From To Occupier Comments
1784 1805 Elijah Mayer  
1805 1834 Elijah Mayer & Son  
    Joseph Mayer also Joseph Mayer & Son
    Joseph Mayer & Co  
1867 1876 Gelson Brothers  
1876 1881 Thomas Gelson & Co  
1881 1885 James Bevington Previously James was in partnership with his brother Thomas. After the split of the partnership James operated from works in the High Street (Cobden Works) and King Street.


1898 OS map showing High Street

Cobden Works, High Street

These works formed a part of those founded in the latter part of the eighteenth century by Elijah Mayer, who in about 1805 took his son into partnership under the style of Elijah Mayer & Son (1805-34). It was afterwards Joseph Mayer and Joseph Mayer & Co.

Elijah Mayer was a potter of considerable eminence, and he produced an extensive variety of goods. His Egyptian black or basalt ware was, in quality of body, nearly equal to that of Wedgwood, and the ornamentation was sharp and well defined; in this, he produced teapots, cream-ewers, bowls, and other articles. In cream-coloured ware, services and all the usual useful articles were made, and were of unusually good style and quality. For these and his 'brown line' patterns he was noted. His cane-coloured or drab unglazed goods were another of his famous productions. Elijah Mayer produced a service commemorative of Nelson's Trafalgar and Nile victories which became very popular.
His mark was 'E.Mayer' impressed in the ware, and afterwards 'E.Mayer & Son'.
Of the later firm, some examples with the name Joseph Mayer & Co. Hanley , are recorded.

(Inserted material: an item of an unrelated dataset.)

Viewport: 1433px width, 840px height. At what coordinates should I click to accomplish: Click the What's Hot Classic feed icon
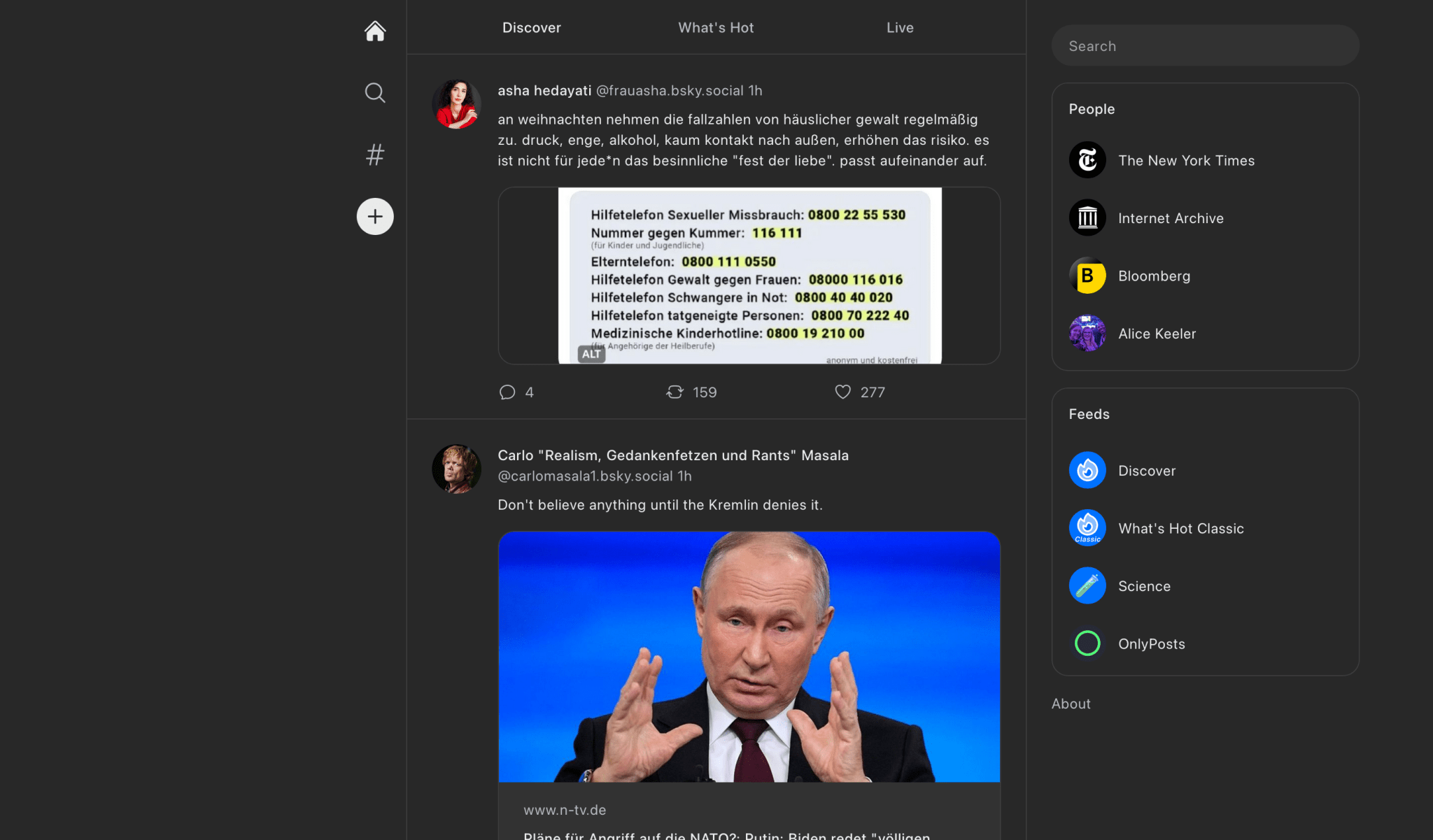(x=1088, y=527)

In 1867, the premises were purchased by Gelson Brothers, who in 1876 dissolved partnership, the business being conducted by Thomas
Gelson & Co., who in 1881 were succeeded by James Bevington (previously of J. & T. Bevington), who produced to a large extent and in great
variety all the usual classes of decorated china and fancy goods. James Bevington continued to 1885.

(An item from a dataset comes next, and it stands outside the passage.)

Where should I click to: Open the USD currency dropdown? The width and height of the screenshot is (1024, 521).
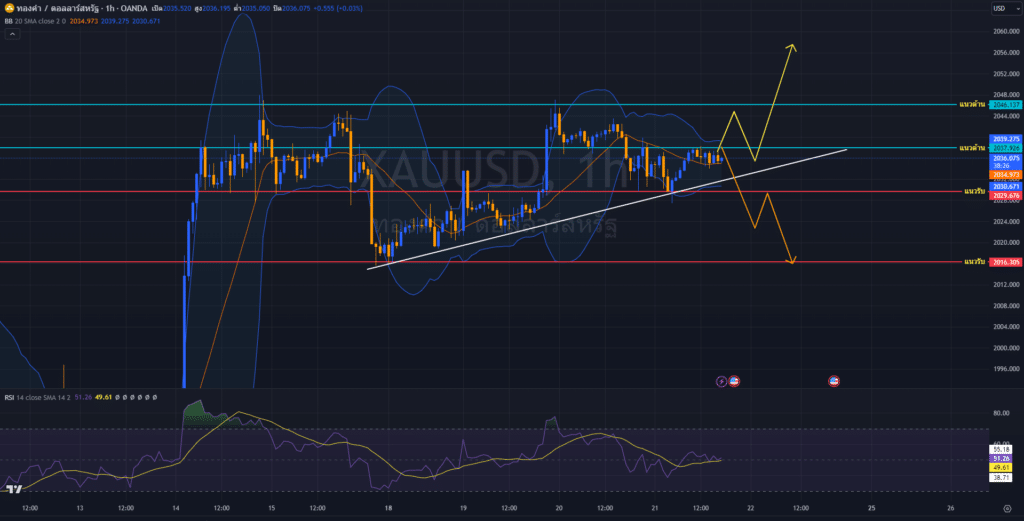tap(1001, 9)
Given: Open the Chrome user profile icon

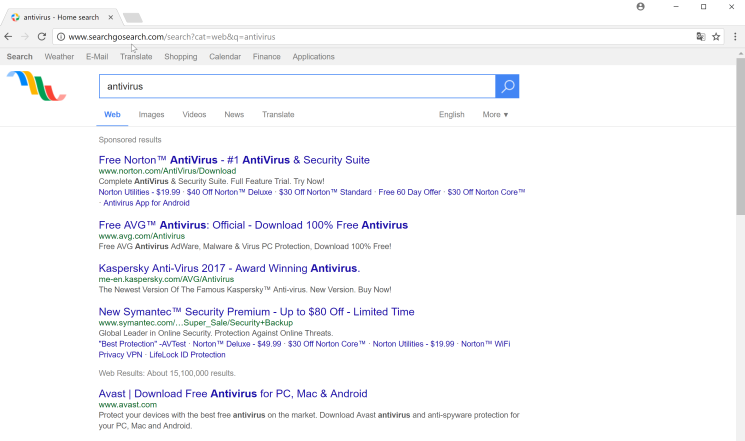Looking at the screenshot, I should coord(640,7).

Messrs. Gelson & Co., who originally made white granite-ware for the American markets, abandoned that branch and confined themselves to the production of the highest classes of useful goods for the home trade. In this, they made dinner, tea, breakfast, toilet and other services in every variety of printed, enamelled and guilt patterns.
One of their specialities was the successful imitation of the old Dresden style. Another of their decorative ideas was the introduction of Anglo-Saxon and early Irish interlaced ornaments in bands encircling mouth-ewers and other articles.